Work to be completed: Using the essay about loving and adopting dogs, mark each statement yes or no and quote the words that decide it: (a) The writer's mother grew up with dogs. (b) All three dogs the writer adopted were rescues. (c) The writer was looking for a friendly dog rather than a guard dog when Obi was adopted.

Excerpt:
Last night, at my book club, my friend said that she needed to talk to me about one of her dogs. She was having some “issues” and she wanted my advice. It’s strange. I have only had dogs for the last eleven years, so it’s not like I am some kind of expert. But in the same way that people at work ask me their computer questions as if I know so much more than I really do, people come to me for advice about their dogs. What is true, I think, is they sense how in love I am with dogs, and how much I want to help anyone I can take better care of them.
What is true is that I love dogs with my whole heart. I had always wanted one, a desire fueled first by the Benji movies of the mid-70s, and later by my aunt Rita’s dog Muffin, a Cockapoo who loved me every bit as much as I loved her. Even though my dad had grown up with dogs, my mom thought they were dirty and I suspect is a little afraid of them, (and honestly, I don’t blame any parent for saying no when a child asks for a pet, because you know that kids bore easily and don’t like work, so a pet as needy as a dog would most likely become Mom’s responsibility). We had a cat, multiple goldfish, and a hamster, but never a dog. But I wanted a dog as soon I could make that decision for myself, and so did my husband, Eric, and as soon as we had a house with a yard, we got a dog. I lost my mind and heart with that dog, and I have never been the same.
I have a preference for mixed-breed dogs: mutts, mongrels, tykes, curs, bitzers, (bits of this and bits of that). I also have a soft spot for bigger black dogs, mixes that are part herder and part guard. In the last eleven years, I’ve adopted three of them, all rescues. The first was Obi, a Rottweiler, German Shepherd, Husky mix. He and his littermates came from a shelter in rural Colorado where they’d been dumped. The first time I saw him, I leaned down by his pen at the rescue and a fat little black and tan puppy bounded over. I put my hand up against the wire and he started to lick my fingers. I pulled my hand back and stood up, and as I started to walk away, Obi hopped on his hind legs to try and follow. I was looking for a tough guard dog, but Obi’s life strategy was to make friends with everyone, human or animal. He grew up to be big enough and did have a big bark, and if he thought someone was trying to hurt me, he did guard me. He loved me with his whole heart.

Data extract:
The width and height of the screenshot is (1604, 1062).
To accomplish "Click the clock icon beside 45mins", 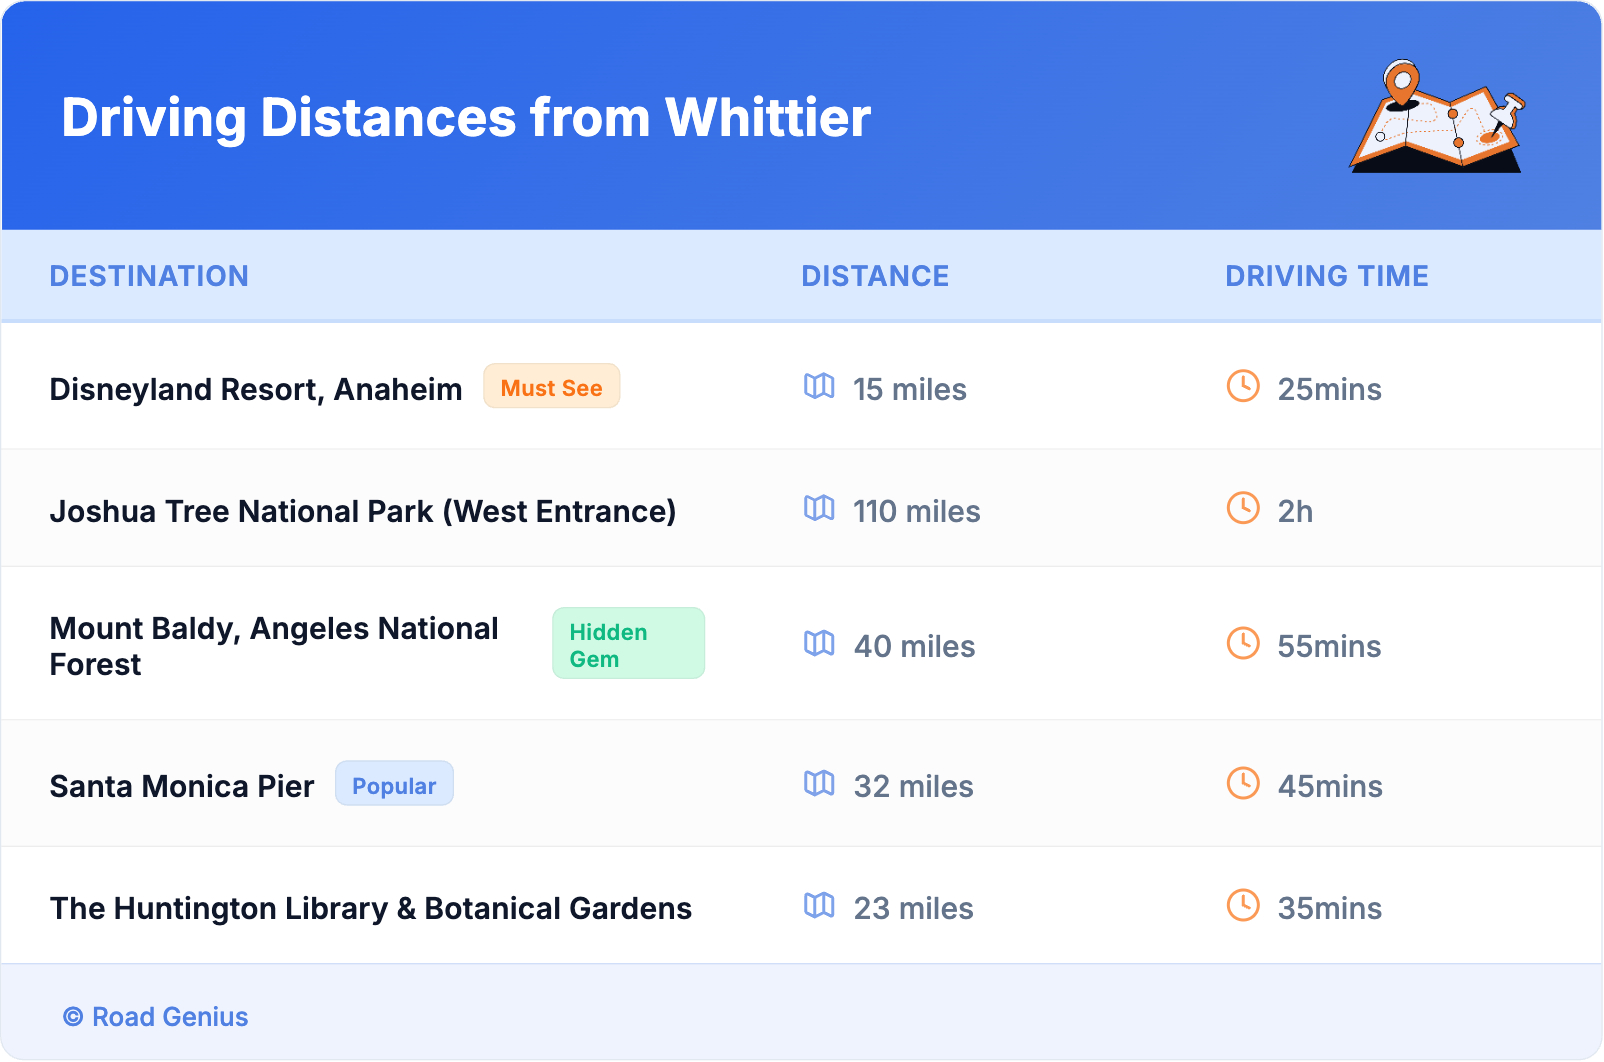I will pyautogui.click(x=1243, y=783).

Written response:
(a) No: "my dad had grown up with dogs, my mom thought they were dirty"
(b) Yes: "I’ve adopted three of them, all rescues."
(c) No: "I was looking for a tough guard dog"